The Mardin Special was vaguely described as fried eggplant with lamb, tomato and yogurt sauce. However, the dish that arrived was more than the sum of its parts, and was probably our favorite dish of the night. The yogurt sauce was a perfect counterpoint to the slightly spicy tomato sauce, and the lamb was perfectly cooked and fall-off-the-bone tender. As you can see above, the eggplant was also arranged in a dome shape, which we were not expecting!The Sac Tawa (above) was an extremely generous portion of chicken stir fried with tomatoes bell peppers, heavily spiced. We later learned that this is a traditional pre-wedding dish. Our friend ordered the lamb shank ($26.95), which was a staggering proportion, and was perfectly cooked and tender.

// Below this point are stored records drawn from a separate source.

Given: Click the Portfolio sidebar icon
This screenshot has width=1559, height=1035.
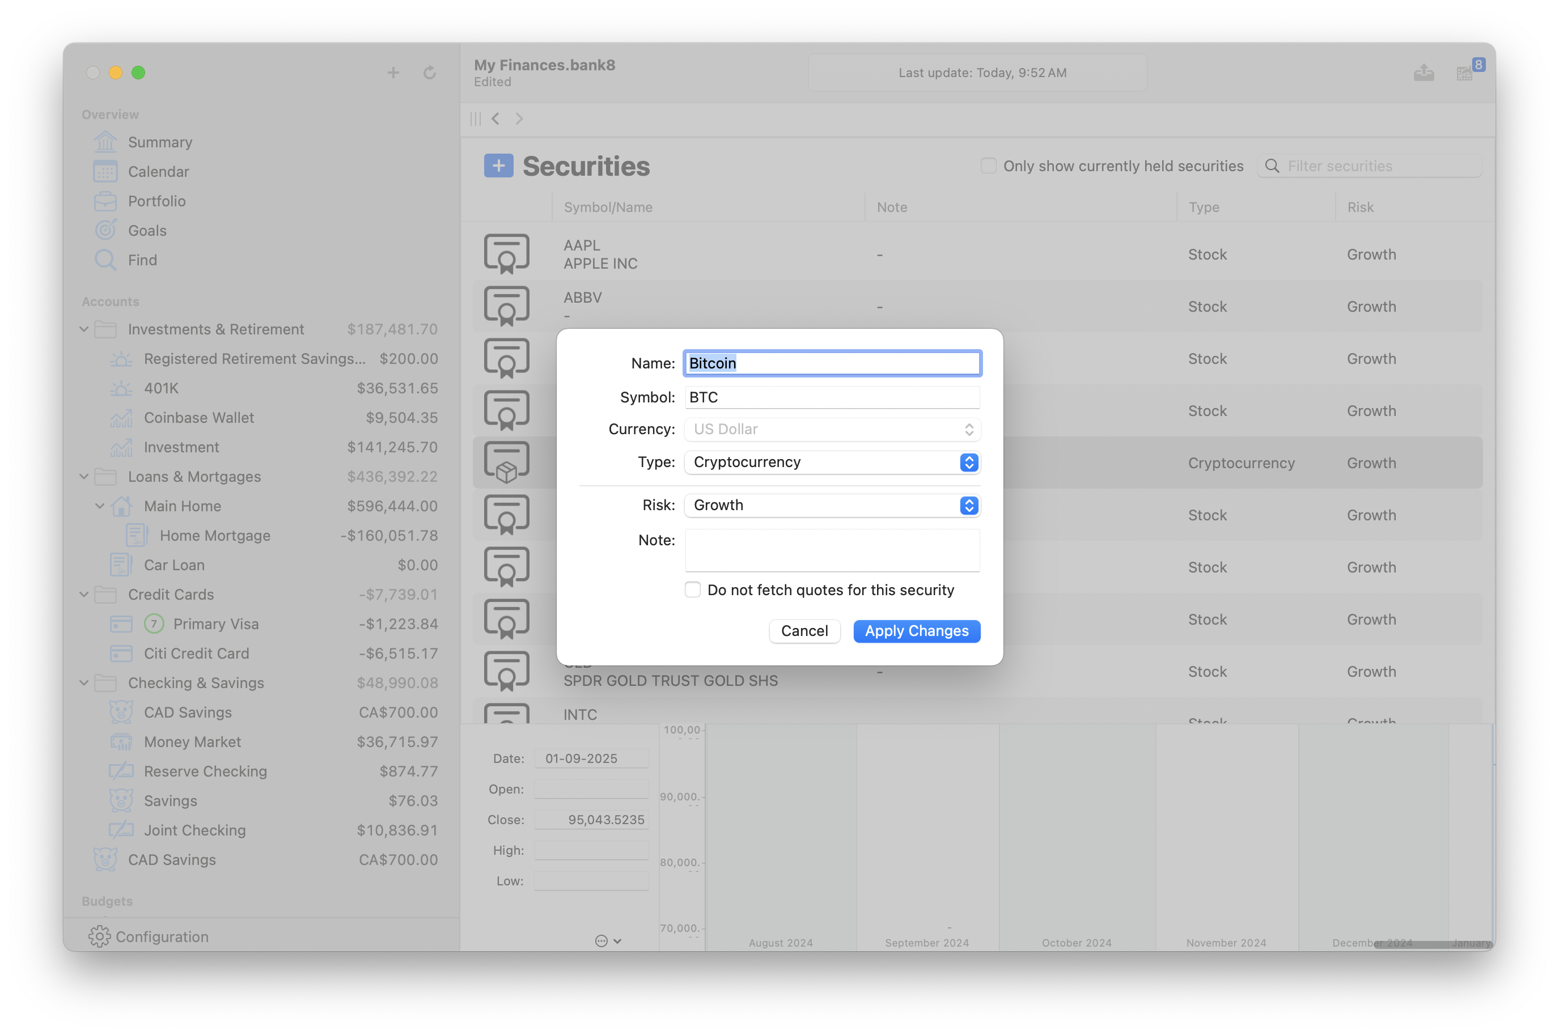Looking at the screenshot, I should coord(106,200).
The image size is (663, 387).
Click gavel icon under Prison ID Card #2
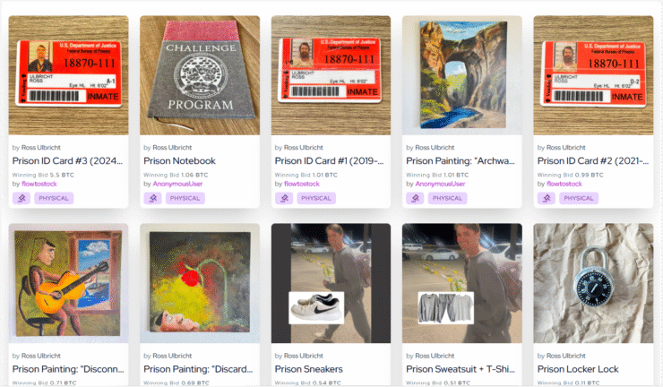point(547,198)
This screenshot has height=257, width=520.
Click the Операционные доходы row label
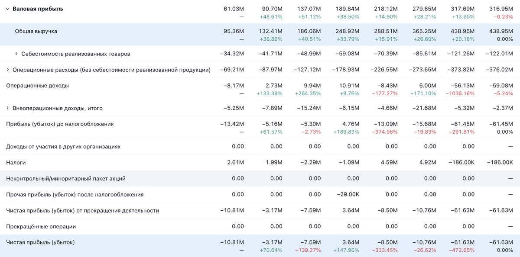coord(37,86)
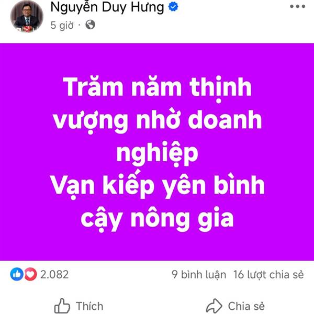Click the Nguyễn Duy Hưng profile name

[x=107, y=7]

The dessert menu sounded delicious – so we decided to order the Kurdish Tea with Kurdish cookies ($8.50) and the goat’s milk rice pudding ($7.95). The rice pudding had a delicious tang, and we loved the sesame and pistachio-based cookies. Everything we tried at The Gundis was delicious, and prepared in an elevated, clean style. We would recommend The Gundis to anyone who likes Middle Eastern Food but is looking for something a little bit different. Though Kurdish food is similar to Turkish, it has its own unique twist, and should definitely be experienced!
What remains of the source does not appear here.